This post is older than 2 years and might not be relevant anymore
More Info: Consider searching for newer posts

Inconsistent BLE data rates

Hello,

I'm working on a project where we are doing the following:

  • Collecting sensor data and storing it in an external SPI flash
  • Retrieving that sensor data from the SPI flash, reading it out into a module global array
  • Sending that sensor data from the array, in <23 byte chunks, over BLE to a phone using notifications

The condensed version of our transfer protocol (a fairly standard one) is as follows (app == phone, device == nrf52):

  1. App sends message to device to begin recording data.
  2. App sends message to device to indicate that it is ready to receive the next page of data, when it is ready to be sent.
  3. Device collects data and when it has 1 SPI-flash-page's-worth of data, writes that data to SPI flash.
  4. If the app has sent a message to the device saying that it is ready for the next page of data, read that page out of SPI flash into an array and send it in chunks over BLE to the app.
  5. If the app has not yet sent a message to the device saying it is ready for the next page of data, wait until it does so, then repeat from 4.
  6. Repeat from 3. 

The device always sends a page when it is available if the app has said that it is ready for it. Due to a variety of factors, sometimes the BLE data throughput is slower than the rate at which we are collecting data. In this case, "backlogged" pages are sent as soon as the app has indicated it is ready to receive another page (i.e. as soon as it has finished receiving the previous page).

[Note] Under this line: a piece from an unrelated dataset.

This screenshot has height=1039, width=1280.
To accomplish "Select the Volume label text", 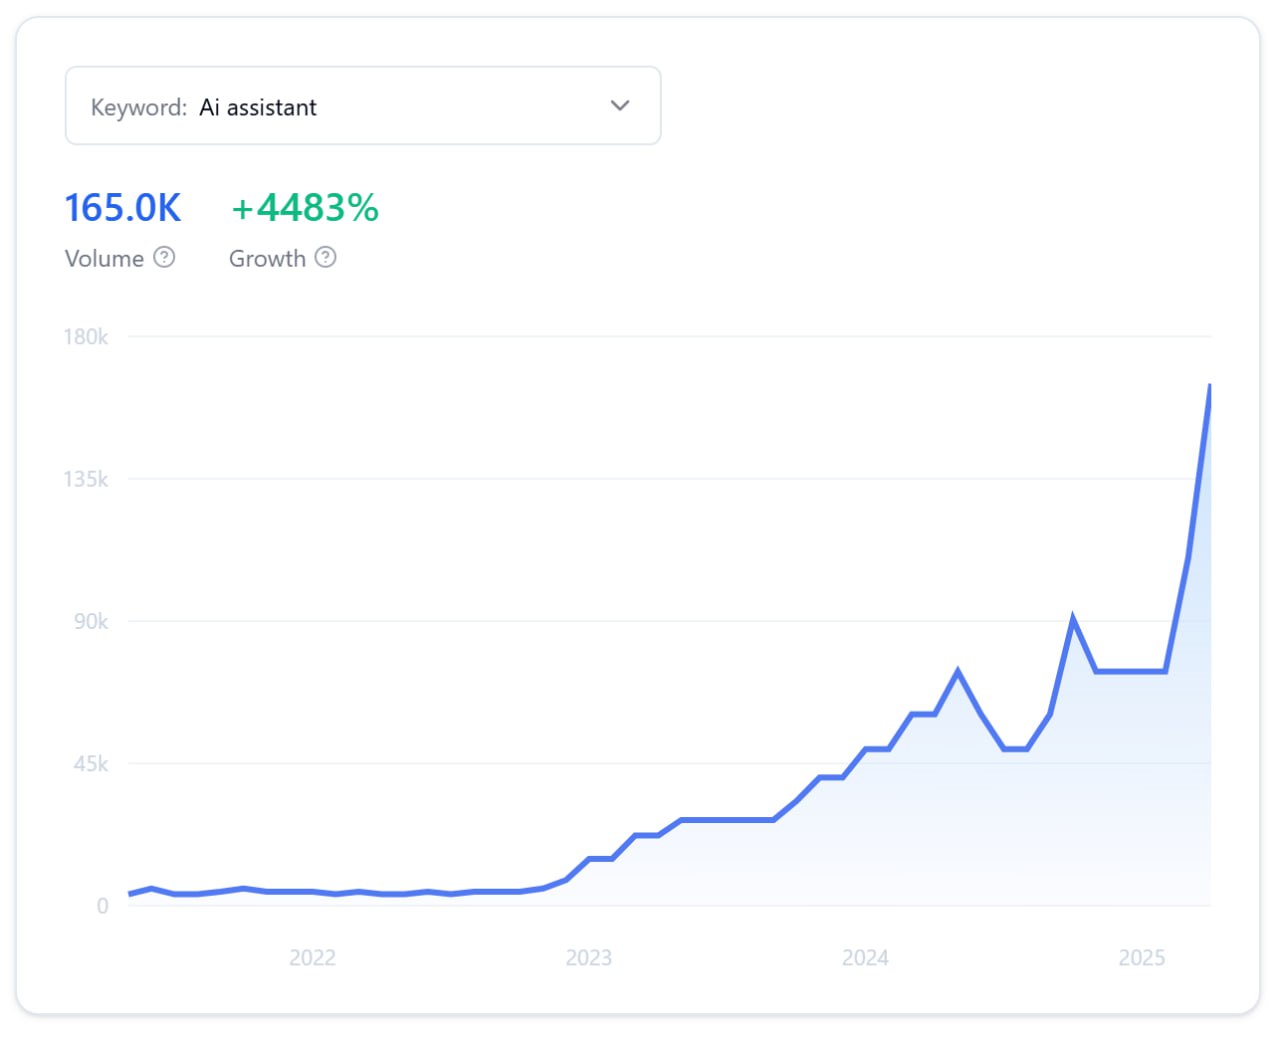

Onto the interesting part:

  • If, at the time the app sends the "ready for next page" command to the device, there is a backlog of pages to be sent, the page is retrieved from SPI flash immediately and sent over BLE at a rate of ~5000B/s.
  • If, at the time the app sends the "ready for next page" command to the device, there is NOT a new page ready to be sent (i.e. the device is still collecting data and hasn't collected 1 pages worth yet), when the page is ready to be sent it gets read out of SPI flash and sent over BLE at a rate of ~750B/s. 

The mechanism by which the page is retrieved from SPI flash is exactly the same in both cases (the same function even), and I've performed my measurements starting at the moment AFTER the page has already been loaded from SPI flash into an array, so this doesn't have anything to do with SPI transfer rates or priorities (I don't believe). 

I've tested this both with our proprietary app and nRFConnect, on iOS and android, on multiple phones.

What I don't understand is why there is such disparity in the two scenarios described above. As I said, the code path from the time I start measuring is exactly the same for both cases. The only difference is that in the fast data rate case, there is very little time between the "I'm ready for another page" and when that page gets sent. In the slow data rate case, there is often some hundreds of milliseconds between when the "I'm ready for another page" command is received by the device and when that next page is actually ready to be sent. So far as I can tell, the negotiated connection parameters (conn interval in particular) aren't updated or changed in between the two scenarios. All else being equal, if the connection interval remained the same, and the size of the packets being sent remained the same, I'm not sure why I'm getting such inconsistent transfer rates and why they are so reliably different in the two scenarios provided. 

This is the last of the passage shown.